When a pharmacist cartel got the state to ban the advertisement of prescription drug prices in the interest of stopping price wars, Virginia Pharmacy Board v. Virginia Citizens Consumer Council (1976) said that law was unconstitutional, because such a law was a violation of consumer’s First Amendment right of receiving information.

Here’s the simple facts of the case. Virginia Citizens Consumer Council, Inc. is the appellee, which brought a lawsuit, against Virginia Pharmacy Board, arguing against the constitutionally of a statute banning pharmacists from advertising the prices of prescription drug prices. The Virginia Citizens argued this statute was in violation of the First Amendment of the Constitution.

The Supreme Court ruled this way. States cannot limit consumer access to information about prescription drug prices.

In this case, a majority of Supreme Court justices shot down protectionism in this case. In the past, the Virginia Pharmacy board lobbied the state and succeeded in getting a protectionist law passed. However, the Supreme Court didn’t want to give the pharmacists that kind of protection, so they overruled the state protectionist law.

Nevertheless, Virginia Pharmacy Board argued the law was necessary. They said it would maintain quality of pharmaceutical drugs sold. Also, they said quality of drugs would suffer in the event of price wars. The Supreme Court didn’t buy Virginia Pharmacy Board’s arguments.

In giving a rationale to overrule the Virginia law, the Supreme Court said consumers/citizens need to know drug prices.
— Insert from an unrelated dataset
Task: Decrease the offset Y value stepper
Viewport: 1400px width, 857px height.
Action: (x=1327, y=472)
Citizens need to compare prices for the lowest deal. Essentially, the Supreme Court said the Virginia Pharmacy Board can’t hide drug prices from citizens.

In his majority opinion, Justice Blackmun’s majority said everyone has the right to freedom of information, according to the First Amendment.
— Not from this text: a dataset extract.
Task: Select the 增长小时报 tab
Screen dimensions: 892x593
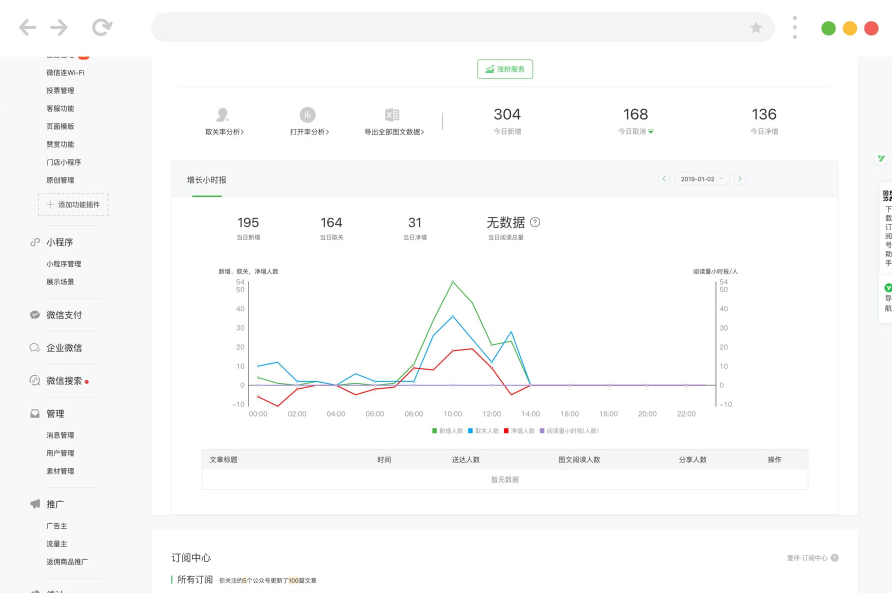Action: (207, 180)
“Any First Amendment protection enjoyed by advertisers seeking to disseminate prescription drug price information is also enjoyed, and thus may be asserted, by appellees as recipients of such information… ‘Commercial speech’ is not wholly outside the protection of the First and Fourteenth Amendments, and the Virginia statute is therefore invalid.”
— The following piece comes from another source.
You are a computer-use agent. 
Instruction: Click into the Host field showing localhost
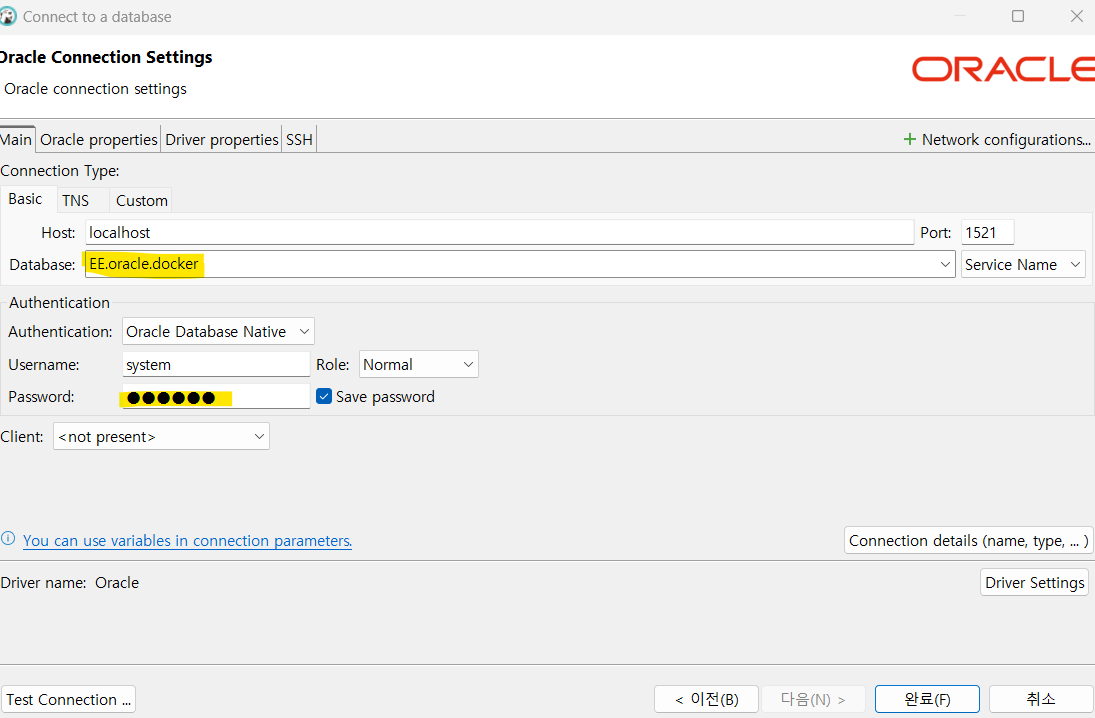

As well, Justice Blackmun’s majority didn’t agree with the state when it tried to keep price information from citizens.

“The ban on advertising prescription drug prices cannot be justified on the basis of the State’s interest in maintaining the professionalism of its licensed pharmacists; the State is free to require whatever professional standards it wishes of its pharmacists, and may subsidize them or protect them from competition in other ways, but it may not do so by keeping the public in ignorance of the lawful terms that competing pharmacists are offering.”

In dissent, Chief Justice Rehnquist viewed this case as returning to the Lochner era, which saw Supreme Court Justices overrule majority passed state legislation.

“Under the Court’s opinion, the way will be open not only for dissemination of price information, but for active promotion of prescription drugs, liquor, cigarettes, and other products the use of which it has previously been thought desirable to discourage.”

In conclusion, I liked Virginia Pharmacy Board v. Virginia Citizens Consumer Council. This is a funny case because it’s about a bunch of pharmacists, basically a cartel, who got a state law passed to protect their interests. However, the Supreme Court shot down that law because it kept cheap drug prices from the elderly and poor who couldn’t afford expensive drug prices. I enjoyed reading this case.